80% of the US population lives in urban areas –
and over 50% of the world’s population lives in cities –
and that is increasing rapidly.

I mention it as a preface to today’s gospel metaphors
because the power of ancient metaphor gets diluted
by how far removed we may be from the soil and seasons.

That is just a thought to hold and wonder about
as we encounter all these parables
over the rest of the summer of our own growing season.

But now let’s notice today’s parable itself.
Jesus tells us the kingdom of God
is built upon the accumulation of unnoticeable,
inconsequential moments.
The kingdom of God
is the Cosmos upon whose branches are nestled
countless spinning orbs,
far-flung fiery asteroids,
and clusters of life in untold trillions –
and all of it has its origins
in the teeniest tiniest speck of a molecule.

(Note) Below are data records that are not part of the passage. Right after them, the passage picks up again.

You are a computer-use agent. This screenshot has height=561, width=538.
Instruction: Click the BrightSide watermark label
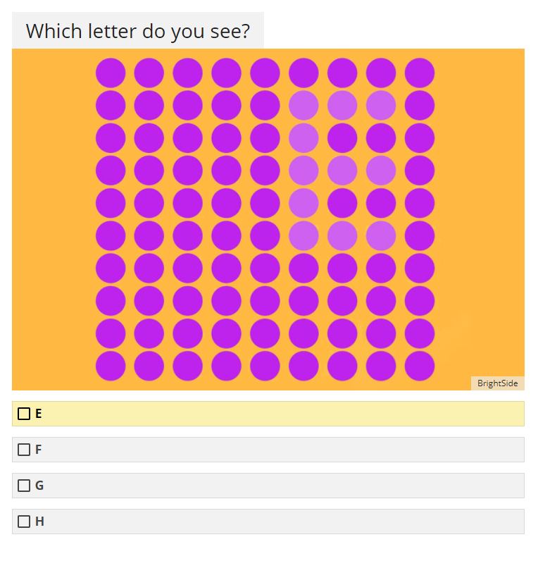pos(498,383)
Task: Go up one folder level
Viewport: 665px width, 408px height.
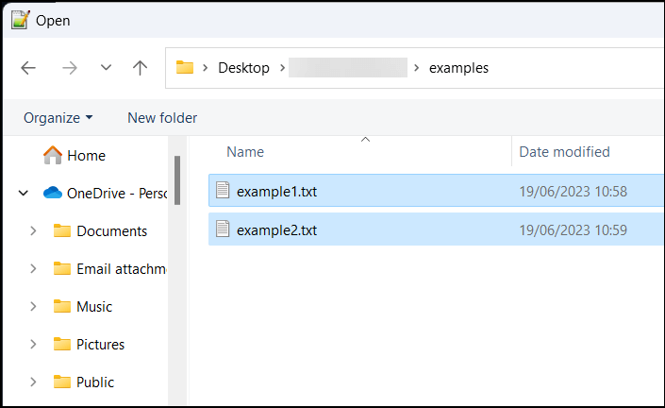Action: [141, 68]
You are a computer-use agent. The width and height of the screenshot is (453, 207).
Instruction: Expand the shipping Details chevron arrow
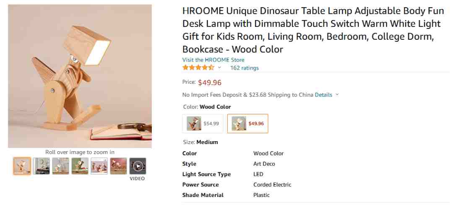point(337,95)
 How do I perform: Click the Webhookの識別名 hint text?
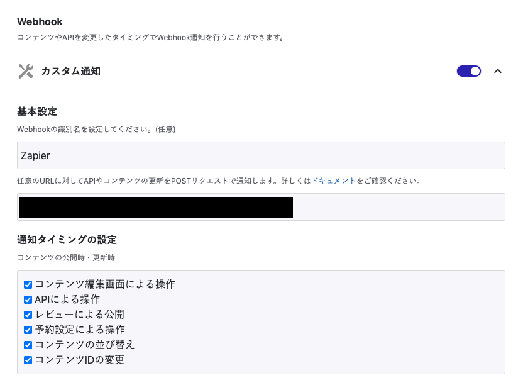(96, 130)
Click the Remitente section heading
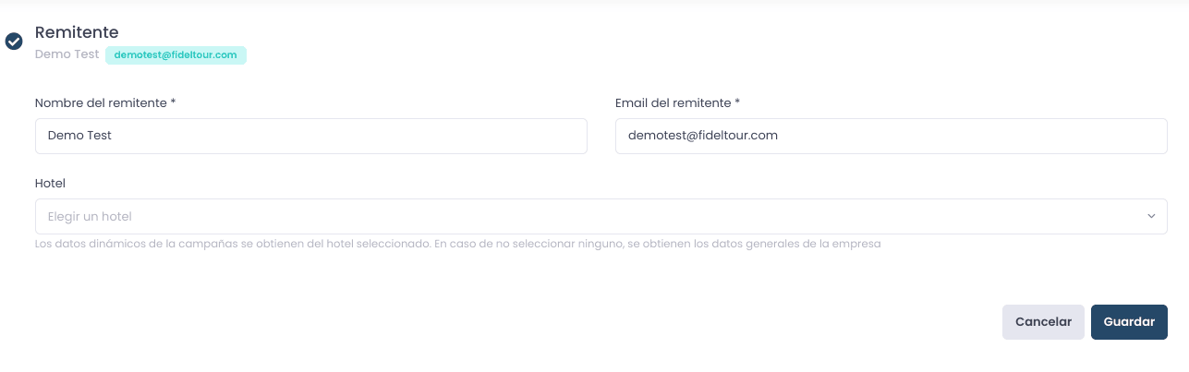The image size is (1189, 372). (x=77, y=32)
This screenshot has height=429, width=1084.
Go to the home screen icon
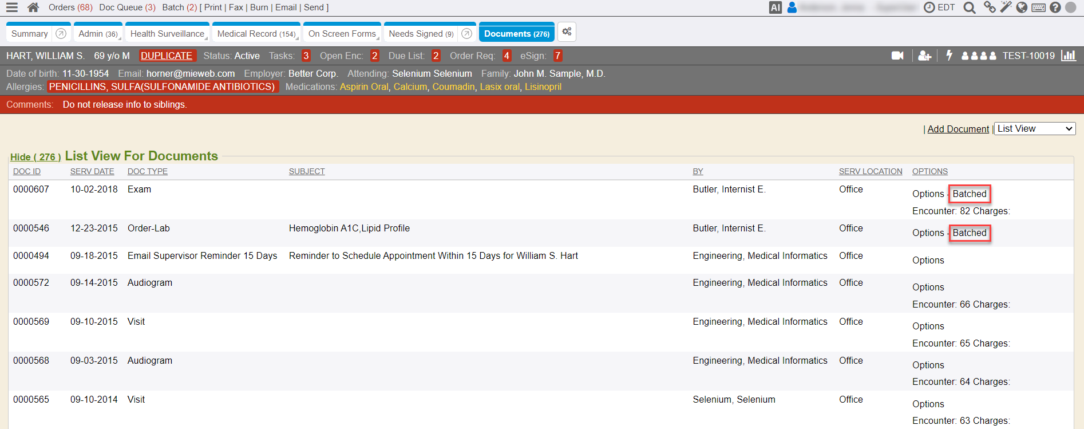click(x=33, y=7)
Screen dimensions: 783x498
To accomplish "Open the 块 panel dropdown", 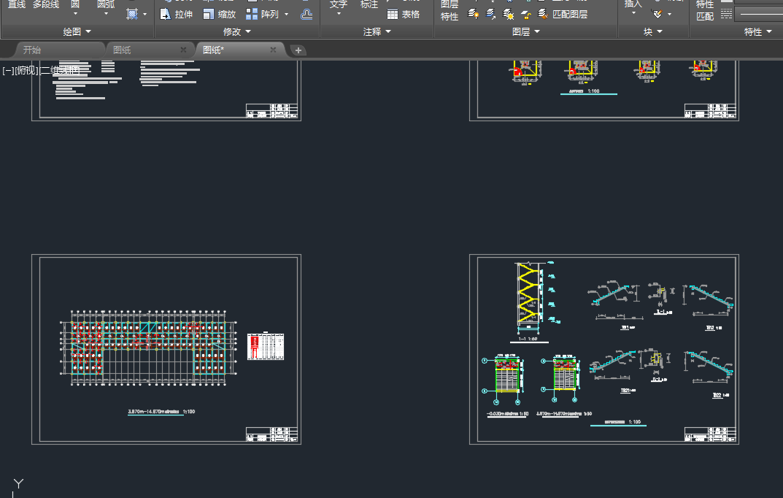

That is a slightly more 21st century metaphor
than the agricultural mustard seed one,
but it conveys the same idea.

To this parable, Matthew has Jesus add another;
the one about leaven: hidden in only three measures of flour,
the leaven contaminates all the flour.

I take that to mean that while God may not be
present in all things,
God’s presence makes all things sacred,
while also ripening in the moment;
ripening inconspicuously as the first parable notes.
Most dramatically we should notice
neither parable is not about us.

We are not the one who animates life.
It is not our seed that grows.
It is not our tree.
None of it requires our action to take place.
We cannot ripen it.
We probably cannot even hurry it.  I’ll repeat myself:

We are not the one who animates life.
It is not our seed that grows.
It is not our tree.
None of it requires our action to take place.
We cannot ripen it.
We probably cannot even hurry it.

Wow.
We are not in this picture at all!
It is not about us.

The meaning of this parable is hard news for human beings,
because we like to imagine it IS all about us
and it is all about what we DO.
But not so:
It is not about us
and we have nothing to do with it.

It is all God’s action
and whatever God is doing,
God is ripening it without our knowledge
and without our input
and as far as we know,
without our action.

I suspect many of us, if not all of us,
would rather carry the weight of the world
on our own shoulders
than accept the kingdom of God
is moving
and growing
and acting
in utter inconspicuousness all around us,
while absolutely without us.

We would rather be crushed
by the weight of the world
than know we are powerless
and without control
over the things that are most important to life.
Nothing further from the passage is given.